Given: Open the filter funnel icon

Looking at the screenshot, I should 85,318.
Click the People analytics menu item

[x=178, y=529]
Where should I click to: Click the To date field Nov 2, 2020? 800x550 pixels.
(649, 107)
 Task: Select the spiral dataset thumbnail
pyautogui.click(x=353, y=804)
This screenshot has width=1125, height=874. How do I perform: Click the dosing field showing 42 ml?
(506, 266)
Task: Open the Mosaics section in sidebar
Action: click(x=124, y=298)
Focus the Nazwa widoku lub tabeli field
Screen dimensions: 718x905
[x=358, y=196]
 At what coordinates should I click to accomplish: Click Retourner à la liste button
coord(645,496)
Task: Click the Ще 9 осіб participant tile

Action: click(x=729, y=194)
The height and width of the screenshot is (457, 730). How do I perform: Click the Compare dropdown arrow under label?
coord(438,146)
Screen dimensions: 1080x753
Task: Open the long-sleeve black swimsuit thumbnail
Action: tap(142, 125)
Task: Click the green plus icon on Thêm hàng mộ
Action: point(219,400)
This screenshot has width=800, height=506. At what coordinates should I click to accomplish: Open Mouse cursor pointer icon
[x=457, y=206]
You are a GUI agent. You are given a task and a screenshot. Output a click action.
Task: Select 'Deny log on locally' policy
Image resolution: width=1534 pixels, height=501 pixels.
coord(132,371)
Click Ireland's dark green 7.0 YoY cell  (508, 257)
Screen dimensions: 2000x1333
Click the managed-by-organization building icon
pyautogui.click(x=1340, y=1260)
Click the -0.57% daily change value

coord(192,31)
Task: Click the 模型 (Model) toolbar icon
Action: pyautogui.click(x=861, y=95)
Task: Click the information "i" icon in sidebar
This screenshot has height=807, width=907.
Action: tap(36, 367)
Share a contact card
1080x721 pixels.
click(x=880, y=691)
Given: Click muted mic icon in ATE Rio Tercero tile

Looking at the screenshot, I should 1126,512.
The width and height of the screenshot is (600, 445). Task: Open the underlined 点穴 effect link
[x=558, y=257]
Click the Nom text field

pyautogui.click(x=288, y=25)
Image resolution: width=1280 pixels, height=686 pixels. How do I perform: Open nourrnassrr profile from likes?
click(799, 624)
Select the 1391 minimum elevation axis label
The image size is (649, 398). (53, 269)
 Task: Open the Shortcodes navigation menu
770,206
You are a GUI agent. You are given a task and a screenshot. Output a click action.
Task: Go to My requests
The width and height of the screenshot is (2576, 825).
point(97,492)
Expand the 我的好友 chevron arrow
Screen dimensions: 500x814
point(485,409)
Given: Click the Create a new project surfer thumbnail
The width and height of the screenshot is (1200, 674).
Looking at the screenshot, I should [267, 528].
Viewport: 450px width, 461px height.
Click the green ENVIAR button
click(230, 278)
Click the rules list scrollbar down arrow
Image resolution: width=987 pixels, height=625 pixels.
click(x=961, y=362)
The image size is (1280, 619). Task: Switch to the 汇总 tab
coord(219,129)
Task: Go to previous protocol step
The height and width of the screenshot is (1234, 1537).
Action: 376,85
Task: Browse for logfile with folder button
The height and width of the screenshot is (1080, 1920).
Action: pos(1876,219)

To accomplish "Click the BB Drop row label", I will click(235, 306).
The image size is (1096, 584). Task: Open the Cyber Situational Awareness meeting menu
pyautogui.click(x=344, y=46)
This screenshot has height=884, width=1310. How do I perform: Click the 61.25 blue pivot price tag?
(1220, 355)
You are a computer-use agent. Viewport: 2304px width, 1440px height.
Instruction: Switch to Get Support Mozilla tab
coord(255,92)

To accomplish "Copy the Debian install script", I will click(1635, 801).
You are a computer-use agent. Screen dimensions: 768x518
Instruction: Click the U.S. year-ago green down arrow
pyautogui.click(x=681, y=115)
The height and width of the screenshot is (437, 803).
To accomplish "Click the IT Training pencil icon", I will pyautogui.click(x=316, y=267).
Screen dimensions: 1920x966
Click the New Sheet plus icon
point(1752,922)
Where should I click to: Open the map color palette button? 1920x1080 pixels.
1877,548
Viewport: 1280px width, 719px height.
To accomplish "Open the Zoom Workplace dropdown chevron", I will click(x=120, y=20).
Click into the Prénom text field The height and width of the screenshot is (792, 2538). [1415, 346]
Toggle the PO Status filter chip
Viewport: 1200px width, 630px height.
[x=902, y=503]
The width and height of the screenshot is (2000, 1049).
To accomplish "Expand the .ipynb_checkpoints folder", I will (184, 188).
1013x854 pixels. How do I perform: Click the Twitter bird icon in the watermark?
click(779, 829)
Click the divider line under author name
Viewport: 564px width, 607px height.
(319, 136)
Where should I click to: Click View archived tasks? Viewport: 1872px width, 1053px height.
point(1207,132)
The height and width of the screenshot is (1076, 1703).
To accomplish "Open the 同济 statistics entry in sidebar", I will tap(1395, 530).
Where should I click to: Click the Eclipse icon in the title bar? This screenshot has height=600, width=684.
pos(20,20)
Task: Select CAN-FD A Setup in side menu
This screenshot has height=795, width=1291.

* * * *

What you should do:
Pick out each line of the records above that contains the string "agent" and copy it in full. Case counts, so only lines with that same capitalization qualify.

Solution to this exercise:
You are a GUI agent. You are given a task and a screenshot. Output a click action.
You are a GUI agent. You are given a task and a screenshot. Output a click action.
You are a computer-use agent. Viewport: 2304px width, 1440px height.
You are a computer-use agent. Screen dimensions: 768x518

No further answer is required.